Asalatganj is a town in Kanpur Dehat district in the Indian state of Uttar Pradesh.

History
This is one of the older villages of Kanpur Dehat. It has a great connection to great Hindu Vedic history as there is an ancient Shivling is established in Droneshwar Temple which is being connected with Acharya Dron asper Myths popular in Local Hindu community.

It may be seen that hill of debris of old structures are nearby the Temple.
Later, it was known as Asalat Ganj (office for revenue collection in the period of British. It owns the biggest market (twice a week) in the whole district. Asalatganj is Gram Panchayat of 24 small villages. Almost 18 villages are joined to one another.

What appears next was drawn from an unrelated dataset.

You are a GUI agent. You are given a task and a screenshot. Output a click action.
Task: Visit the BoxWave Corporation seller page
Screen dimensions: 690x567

Janta Inter College and Gandhi Faize aam inter college are famous colleges for secondary education. Janta Inter college had been run as a nameless education centre in Raamshala before its establishment in a new building. Another old school in Asalat Ganj was established by Maulvi Chhedi Khan in 1930.
It is well connected by rail and road. The population of this town is about 10000. The main occupation of the people of the town is agriculture.asalatganj most papular and best education center moulana abul kalam azad faiz e am mahavidhalaya his founder sayad sajid ali. One of the most famous primary school which is known as Saraswati Gyan Mandir is also situated in asalatganj.

Education 

Maulana Abul Kalam Azad faiz e am Mahavidyalaya
Gandi faiz e am Inter College
Madrasa Arabia for Arabic Languages
Janta Inter College
R D N Mahavidyalaya
Chedi Khan shamshul qamar Inter College.
Sarswati Gyan Mandir.

Asalatganj Geography
Asalatganj is located at . It has an average elevation of 130 metres (429 feet).